Si en l'absence de texte applicable aux colles elle n'a contrevenu à aucune prescription législative ni réglementaire, Gentia n'en avait pas moins en dehors d'une telle prescription, le devoir humain de mettre les détenteurs et usagers en garde contre les grands dangers de son produit par des recommandations très visibles et précises, ce qui n'était le cas ni de l'étiquette jaune, où la banalité des termes " Inflammable-Non toxique Tenir les emballages bien fermés " n'était point à la mesure du haut risque d'inflammation, ni de l'étiquette rouge illustrée du symbole "facilement inflammable" (F de l'annexe II à l'arrêté interministériel du 14 décembre 1972) qui ne donnait pas une idée suffisante de la facilité d'inflammation et n'indiquait pas les précautions à prendre pour prévenir celle-ci.
Il tombe sous le sens que si Maurice Pertuzon avait eu son attention attirée par des avertissements adéquats sur les périls dont la colle était porteuse, il aurait pris les précautions prescrites.
Si la notice que Gentia prétend remettre aux professionnels renferme bien une rubrique "Recommandations importantes" mettant en garde contre le risque d'inflammation, et prescrivant d'une part d'éviter les feux et étincelles, d'autre part d'aérer les locaux, rien ne prouve que cette notice ait été remise à Boch, qui le nie.
Mais même en l'absence de cette remise, cette dernière société, commerçante en marchandises dont elle doit connaître les propriétés, est mal fondée à prétendre n'avoir eu d'autre rôle que de revendre à son client le produit tel qu'il était conditionné par le fabricant, alors que le caractère inflammable signalé sur les contenants lui créait le devoir de demander au fabricant des précisions sur le degré du risque d'inflammation et sur les précautions à prendre, ce tant pour la manutention dans ses propres magasins que pour l'information de la clientèle à laquelle elle offrait la vente de cette colle.
L'allégation de la société Boch que son inspecteur Grout a spécialement attiré l'attention de Maurice Pertuzon sur le symbole " facilement inflammable " allégation appuyée sur une interpellation de cet inspecteur par un huissier de justice en date des 20 et 21 octobre 1977, est en contradiction avec la déclaration que ce même Grout avait faite le 6 décembre 1976 aux gendarmes enquêtant sur le sinistre, et auxquels il avait dit qu'il avait vendu le pot de colle à "Madame Pertuzon", ce qui coïncidait avec les dires de Maurice Pertuzon, qui avait précisé aux mêmes gendarmes que c'était son épouse qui avait acheté la colle et en détenait la facture.

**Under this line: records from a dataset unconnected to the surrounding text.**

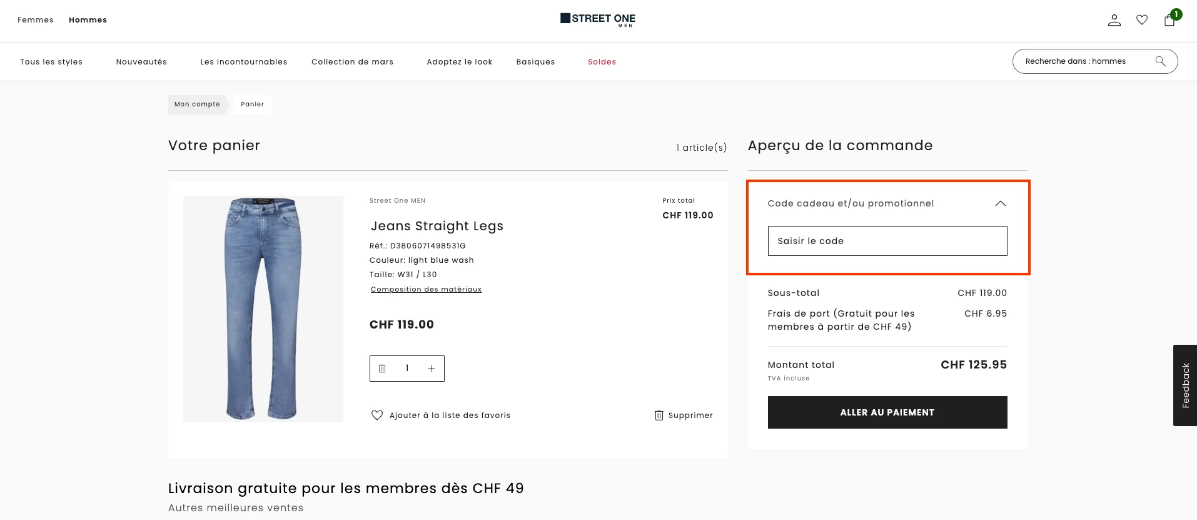Open the Jeans Straight Legs product image
Image resolution: width=1197 pixels, height=520 pixels.
[x=263, y=307]
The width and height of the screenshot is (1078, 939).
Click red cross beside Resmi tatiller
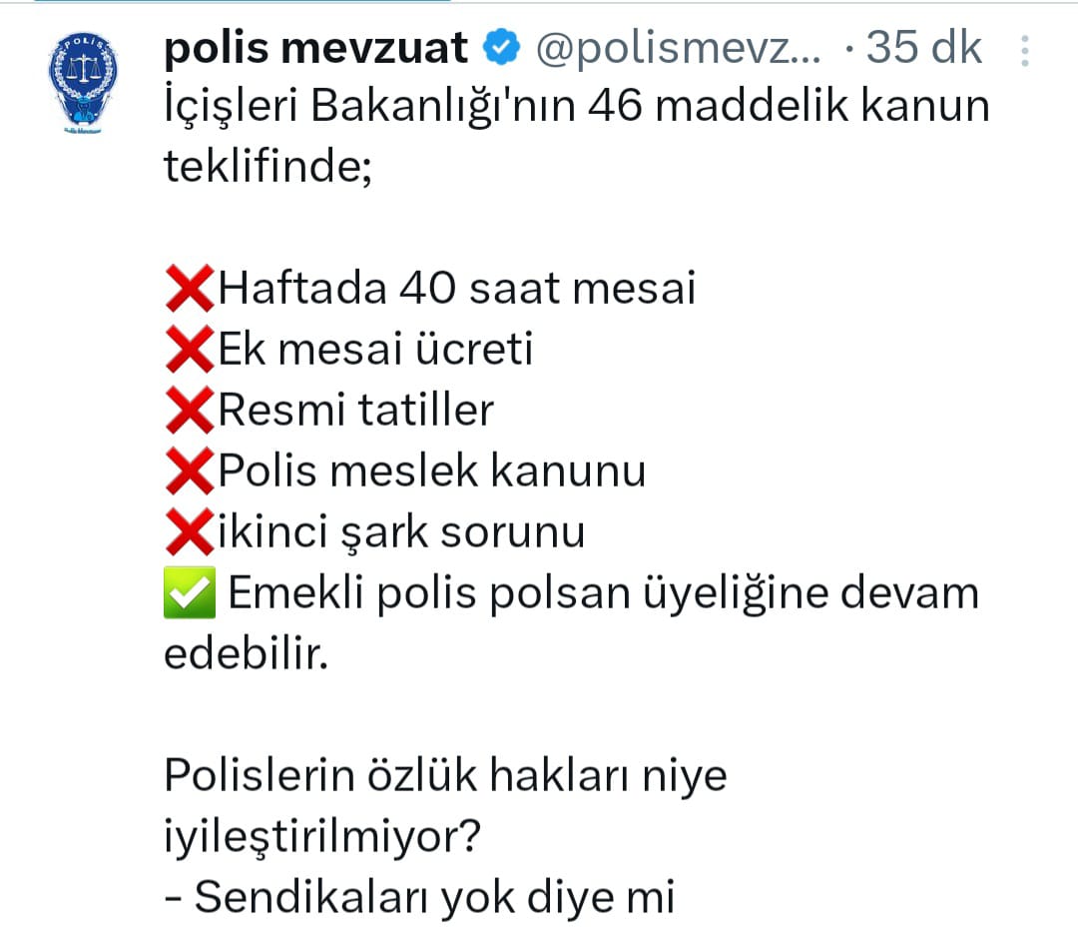pos(190,410)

Au surplus, Max Grout a déclaré à l'huissier qu'il avait montré le symbole à Pertuzon en lui disant "Je ne vous explique pas ce que veut dire cette étiquette. Dans votre métier vous savez ce que cela veut dire" et que Pertuzon lui avait répondu qu'il en con- naissait la signification. Quand même cette conversation aurait bien eu lieu, elle n'en aurait point appris à Pertuzon plus que ce que le symbole en question lui apprenait déjà sans le renseigner comme il s'imposait sur le degré du péril.

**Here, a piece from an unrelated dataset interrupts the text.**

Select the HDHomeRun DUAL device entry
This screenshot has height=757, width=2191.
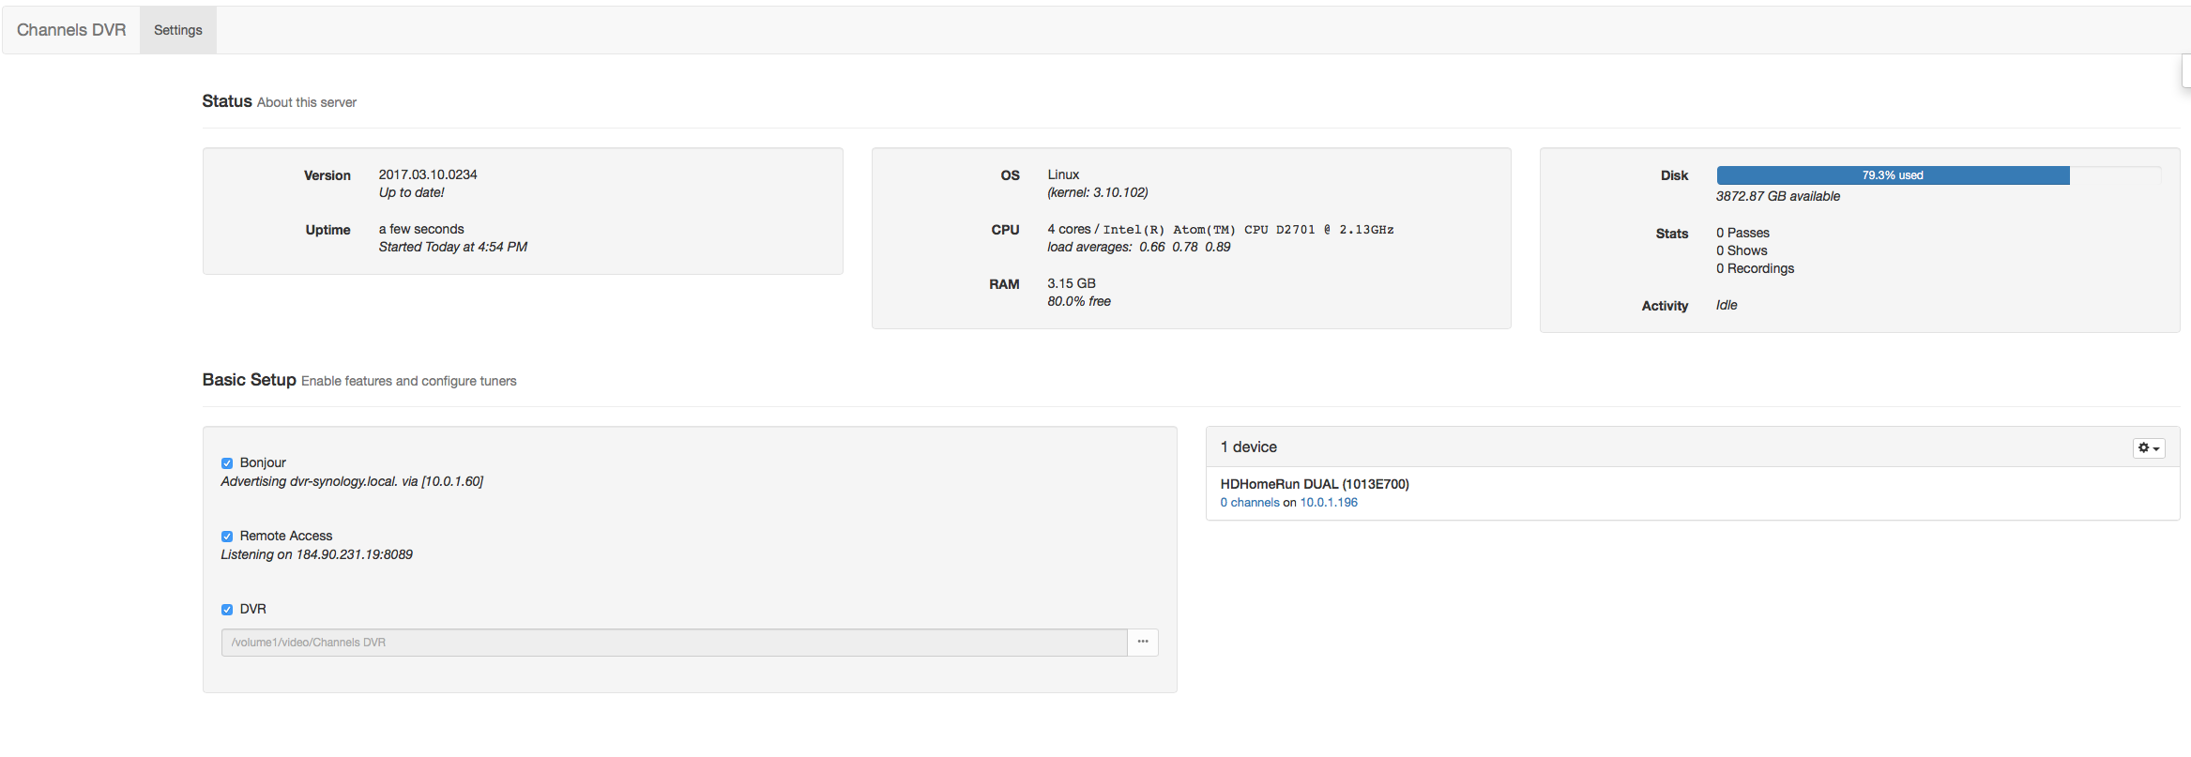point(1314,484)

Pour insuffisante qu'ait été son information, Maurice Pertuzon n'a point tiré du peu que lu apprenaient le symbole et les termes laconiques de l'étiquette jaune les conséquences que la prudence banale commandait. Tout adulte possédant l'expérience des produit usuels et à plus forte raison un professionnel des carburants sait qu'un produit inflammable l'est en général autant voire plus par les vapeurs qu'il dégage que par le contact direct avec la flamme, si bien qu'en l'absence de précision sur le processus possible d'inflammation Maurice Pertuzon, que l'affaiblissement de son odorat aurait du rendre encore plus prudent, devait se garder d'employer le produit dans un air confirmé, à proximité d'une flamme et de provoquer le courant d'air qui a déplacé ver la flamme les vapeurs inflammables déjà répandues dans l'air.
Ces fautes respectives motivent le partage suivant des responsabilités à deux tiers à la charge de Gentia, un sixième à celle de Boch, un sixième à celle de Maurice Pertuzon, étant précisé que ce partage n'est opposable qu'à Maurice Pertuzon lui-même et non aux autres victimes, que Gentia et Boch sont obligés in solidum envers chacun des demandeurs, sauf leur recours contre Maurice Pertuzon pour leurs condamnations envers les autres, qu'enfin Boch, ayant commis une faute propre contractuelle envers Maurice Pertuzon, délictuelle envers les autres victimes, faute distincte de celle de Gentia, ne peut prétendre à garantie totale par celle-ci.
Sur la quantum des réparations
La société Boch ne précise pas sur quoi elle se fonde pour demander à la cour de "modérer" les condamnations prononcées en première instance, condamnations que le tribunal a justifiées par des motifs que la cour adopte.
Sur la demande additionnelle de Christine Pertuzon
Les adversaires ne contestant pas les pièces à eux communiquées aboutissant au total de 1 553,37 F, il convient de faire droit à cette demande.
L'acte requis par cette demanderesse est superflu car il n'ajouterait rien au droit qui demeure le sien de poursuivre la réparation de tous préjudices résultant des fautes dont les appelantes sont jugées responsables.
Sur la demande de l'Etat Français
La cour ne peut que confirmer la disposition du jugement sursoyant à statuer sur cette demande jusqu'à dépôt du rapport d'expertise
III - Dispositif
Par ces motifs et ceux non contraires du tribunal, LA COUR, Joint les appels enrôlés sous le numéros 1452 et 1525-80 Emendant le jugement dont appels Déclare responsable des dommages - la SA Gentia Frères pour deux tiers, - la SA Boch Frères pour un sixième, - Maurice Pertuzon pour un sixième, Réduit en conséquence d'un sixième les condamnations prononcées en faveur de Maurice Pertuzon, de la MACIF et de la SMACIF quant aux frais de soins exposés pour Maurice Pertuzon vingt huit francs trente cinq centimes (28,35 F), Confirme toutes les autres dispositions du jugement, excepté la condamnation aux dépens, Y ajoutant sur la demande additionnelle de Christiane Pertuzon, condamne in solidum les deux appelantes à rembourser à celle-ci les frais de cure de mille cinq cent cinquante trois francs trente sept centimes (1 533,37 F), Déclare superflu l'acte requis par cette demanderesse Fait masse des dépens de première instance et d'appel, qui seront supportés deux tiers par la SA Gentia, un sixième par la SA Boch Frère, un sixième par Maurice Pertuzon, Dans ces limites reconnaît à chaque avoué le droit de recouvrer directement contre ses adversaires ceux des dépens dont il aurait fait l'avance sans avoir reçu provision.